Text segment
————

U.S. soybeans rose on Wednesday on bargain hunting after falling to near four-month lows, although expectations of bumper U.S. crops limited gains.

Corn and wheat also drew buying after plunges on Tuesday, due in part to an improving outlook for the U.S. corn harvest.

The most-active November soybeans on the Chicago Board of Trade were up 0.6 percent at $9.58-1/2 a bushel at 0951 GMT. Soybeans on Tuesday hit their lowest levels since mid-April as prospects for a large U.S. soy harvest prompted selling.

Most-active December corn was up 0.07 percent at $3.34-1/4 a bushel. Good U.S. crop prospects pushed corn prices to their lowest in nearly two years on Tuesday before a late recovery.

————

Data
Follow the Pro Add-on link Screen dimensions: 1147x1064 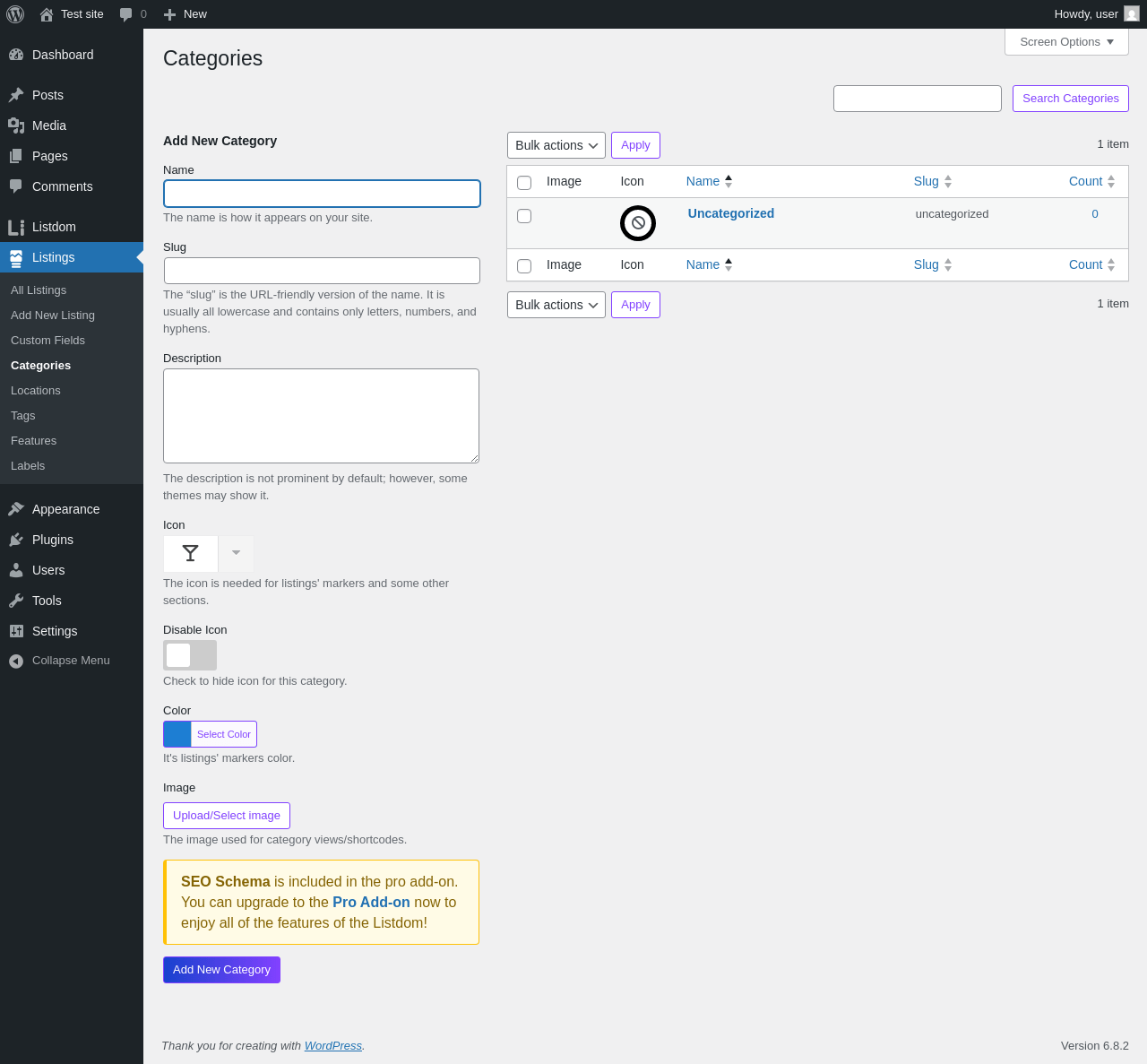[x=371, y=902]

————

Requirement A
In the grain market report, what price were the most-active November soybeans on the Chicago Board of Trade trading at by 0951 GMT?
Requirement B
Go on with the grain market report, picking up after its final sentence.

Exercise answer A
$9.58-1/2 a bushel

Exercise answer B
Most-active September wheat rose 0.3 percent to $4.02-1/2 a bushel, having touched contract lows on Tuesday when they dipped below $4 a bushel for the first time in a decade on selling pressure and good global supply prospects.

"Soybeans, wheat and corn are all being supported today by bargain hunting and technical buying following the low levels they hit on Tuesday in turn because of the outlook for large U.S. harvests this year," said Frank Rijkers, agrifood economist at ABN AMRO Bank.

"Corn is also being underpinned by news the Brazilian government is taking steps to allow more corn imports from the United States."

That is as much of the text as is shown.